By the way, what Margaret Cone calls a "faculty" should be called an "ability", to make things clearer.
One has to make a real distinction between what one generally calls "faculty" (indriya,) in Buddhism, and the ability (sight, smell, ...) of a physical organ, that we also call "faculty". That is why, it is better to call the latter "ability".
You will see in the following, that the "ability" (sight, smell,) of an organ (taken as a all), is of a marginal interest in a Buddhist sensory experience.
As I said in my previous post, when one read the following extract:
Passati bhagavā cakkhunā rūpaṃ,
the Blessed One sees a form with the eye,
Chandarāgo bhagavato natthi.
yet there is no desire and lust in the Blessed One.
SN 35.232
One cannot say from the above extract, that the Blessed One - because he restrains his faculties (indriyāni) - has no "sight"(?).

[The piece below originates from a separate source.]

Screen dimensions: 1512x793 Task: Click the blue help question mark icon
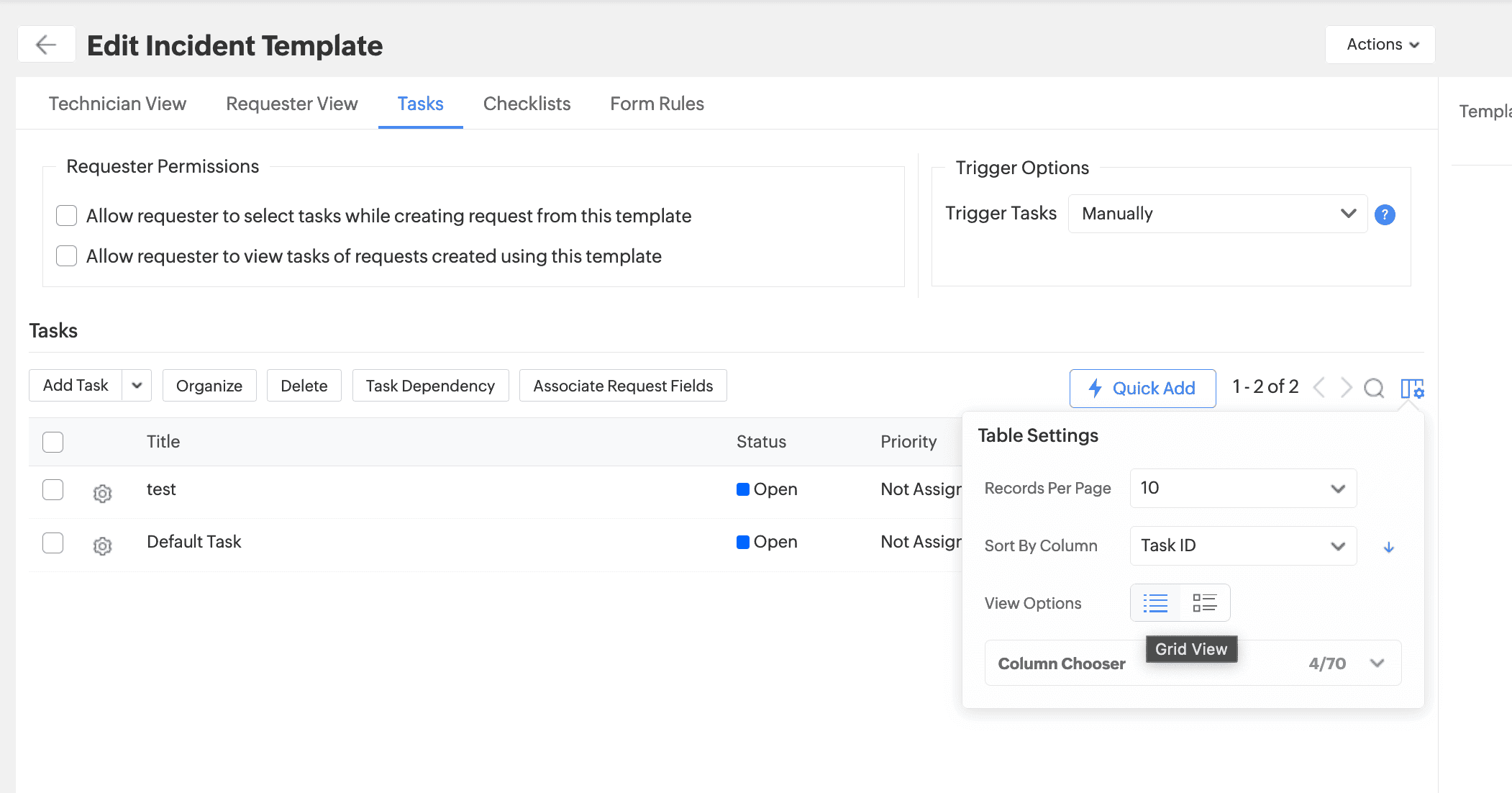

And that this is the reason why, he has no desire and lust?
It's not the "sight" that counts. But the nature of the sensory experience, through the magnitude of the indriya.
So one can say from the above extract, that the Blessed One - because he restrains his faculties (indriyāni) - has a sensory experience proportional to its indriya.

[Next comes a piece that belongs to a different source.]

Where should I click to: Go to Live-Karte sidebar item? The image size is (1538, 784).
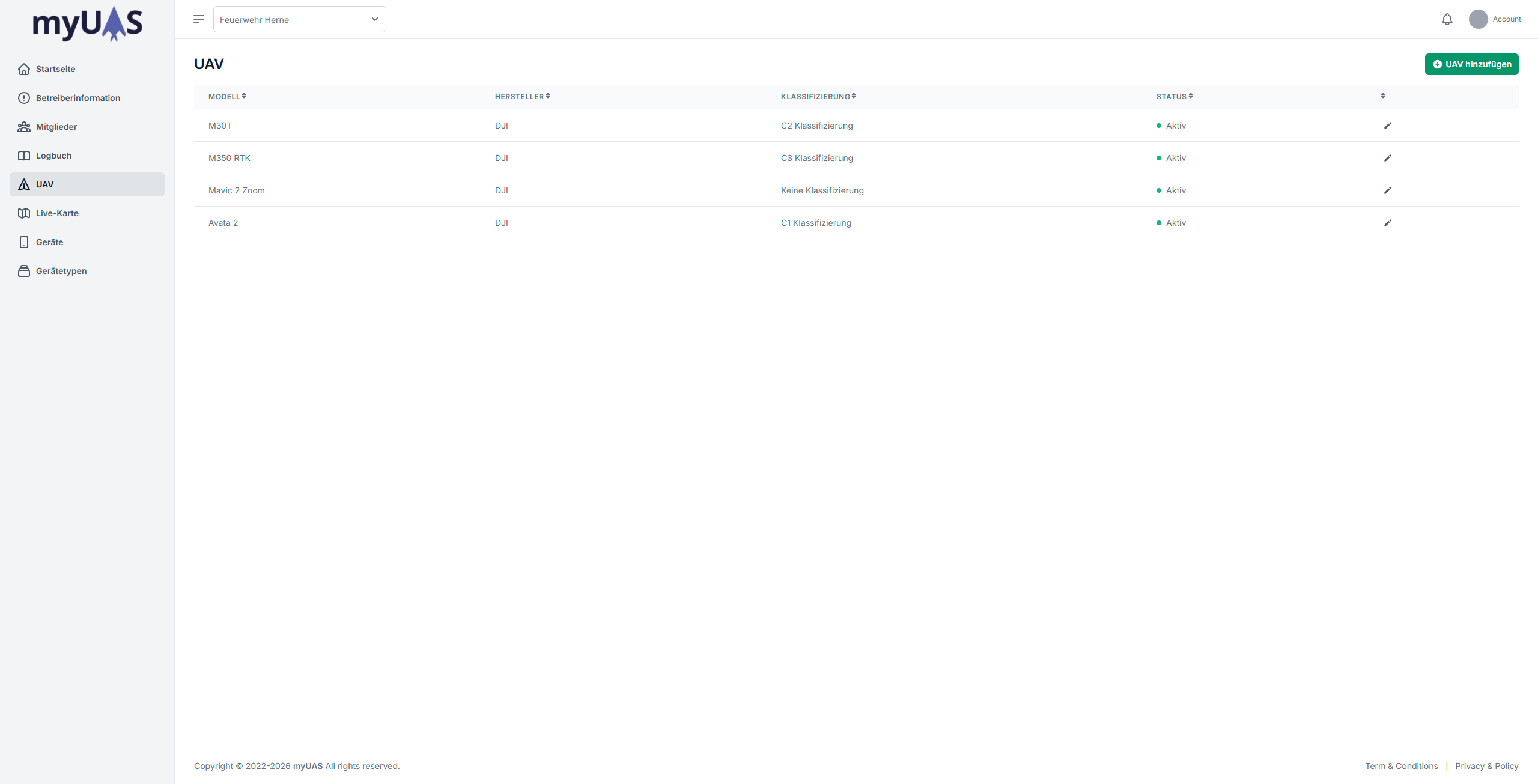pyautogui.click(x=57, y=213)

The ability of "sight" is just there, as a quite irrelevant interface.
Indriya does not really interact with the "sight".
Indriya interacts with the nature of the sensory experience, through the particular organ.
It is the nature and amplitude of a particular sensory experience, linked to the nature of a particular organ, and induced by the intensity of the indriya, that matters.
(Please see the notes at the bottom of this page
https://justpaste.it/18u12 , for further explanation).
Also, maybe you should look at the following, to see how a sensory experience takes place in Buddhism
https://justpaste.it/1ac3r. (all suttas with parallels).
P.S.
All the post & late Buddhist texts have just emphasized the distinction between the physical & the ability. Which is not the real issue.
Reinforcement in nescience, I suppose.